The Chernobyl catastrophe was attended by mysterious supernatural events. A year to the date of the disaster, on April 26, 1987, an 11-year-old peasant girl named Maria Kizyn in a remote village called Hrushiw quite a distance west of Kiev was returning to her house from the outhouse early that morning when she spotted a figure she took to be the Virgin Mary on the balcony of an little domed wood chapel near her home. The church had been closed by the Communists but someone was there and the woman, the apparition, was dressed in black -- as if mourning. She was like a moving statue who gestured at Maria and moved about the balcony like a living person.

"I got scared and went to my parents and neighbors and they came to the church," Maria said. "And my parents and neighbors saw the figure. It was as if she had something white in her hand. It appeared like a handkerchief. She didn't say anything. The face I cannot describe. A young woman. I saw her afterward a few times, but not as clear."

Maria's mother Miroslova said she and the others had whispered in awe and disbelief. "I was so shocked I don't remember things," she said through an interpreter. "I thought it was some kind of warning."

A government official, Ivan Hel', told me he firmly believed in the events and felt the message was that "the Holy Mother wants to return belief and fight for the Church. The times are very unknown -- unknown times are coming."
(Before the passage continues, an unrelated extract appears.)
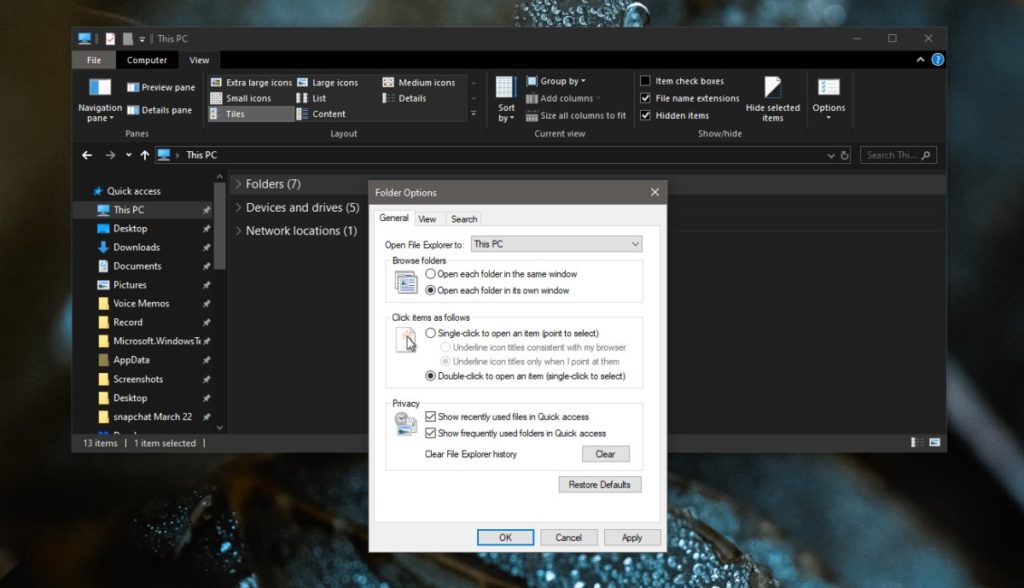This screenshot has height=588, width=1024.
Task: Uncheck Show recently used files in Quick access
Action: 430,417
Indeed, a warning. As it happens, Chernobyl was far worse than officials were saying. Soon hundreds, then thousands were flocking to Hrushiw, many seeing towering lights, some spotting the Virgin. This was happening across the Soviet Union: just before the fall of Communism, Mary appeared at churches in Zarvanystya, Pochaiv, Pidkamin (where she appeared with Jesus and Joseph on the side of a stone church, as at Knock), Hooshiw, and other areas. At Zarvanystya they told me of  a huge glow above the forest. In the middle of it was a round image of the Virgin and Child. 
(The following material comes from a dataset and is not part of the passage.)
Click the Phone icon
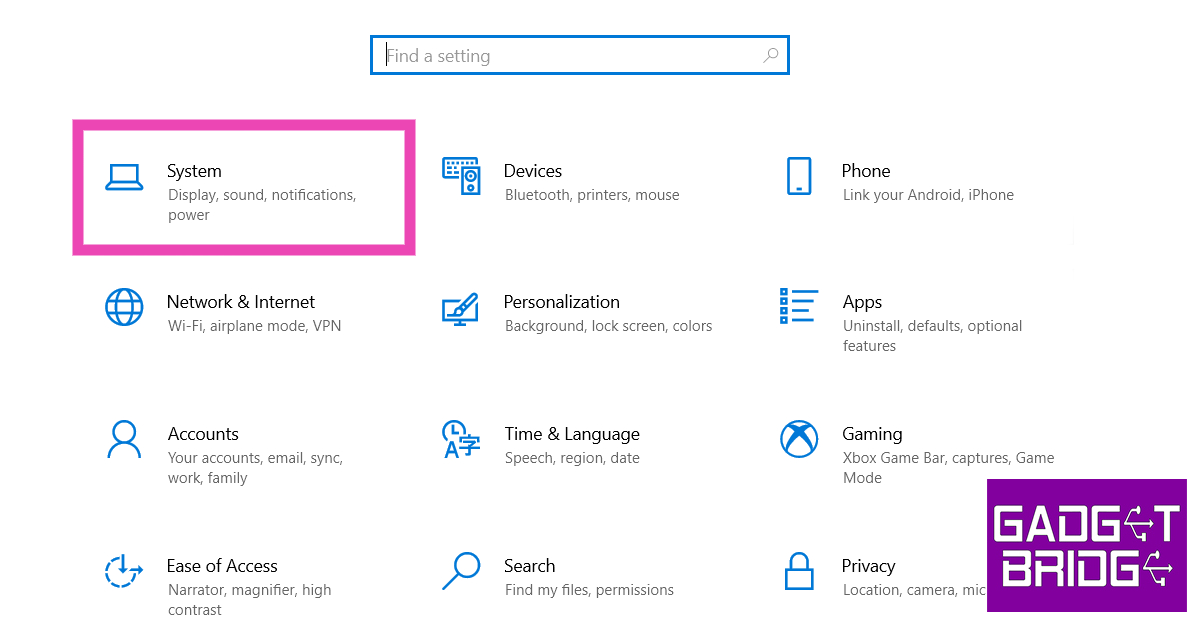The height and width of the screenshot is (628, 1200). [x=799, y=176]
Soon, Communism fell, and those abandoned churches -- churches that it had been illegal to attend, and that had been turned into warehouses -- were reopened.
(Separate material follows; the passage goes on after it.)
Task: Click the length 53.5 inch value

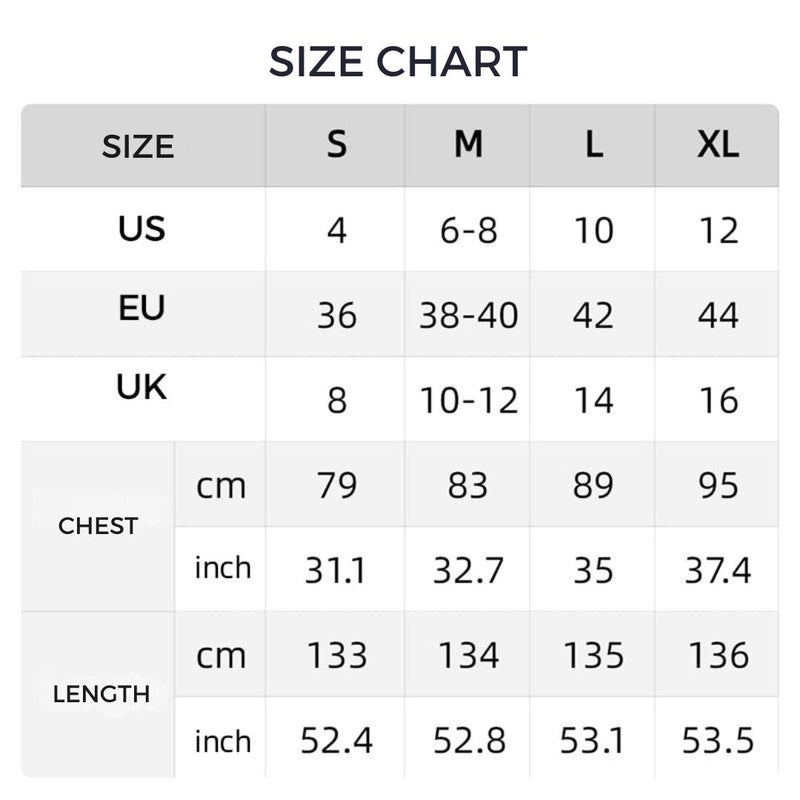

But were there other messages in this mysterious situation?

As many of you may know, in Chapter 8 of the Book of Revelation it speaks of a "huge star burning like a torch" that "crashed down from the sky. It fell on a third of the rivers and the springs. The star's name was `Wormwood,' because a third part of all the water turned to wormwood. Many people died from this polluted water."

That sounds very much like radioactivity from a nuclear bomb. 

Was that the warning from Hrushiw? Was that the message of Chernobyl?

Even atheists were startled by the coincidence of that passage, for they noted that "wormwood" is a bitter herb known across this part of the former Soviet republic -- and the Ukrainian name for that bitter herb is "chernobyl."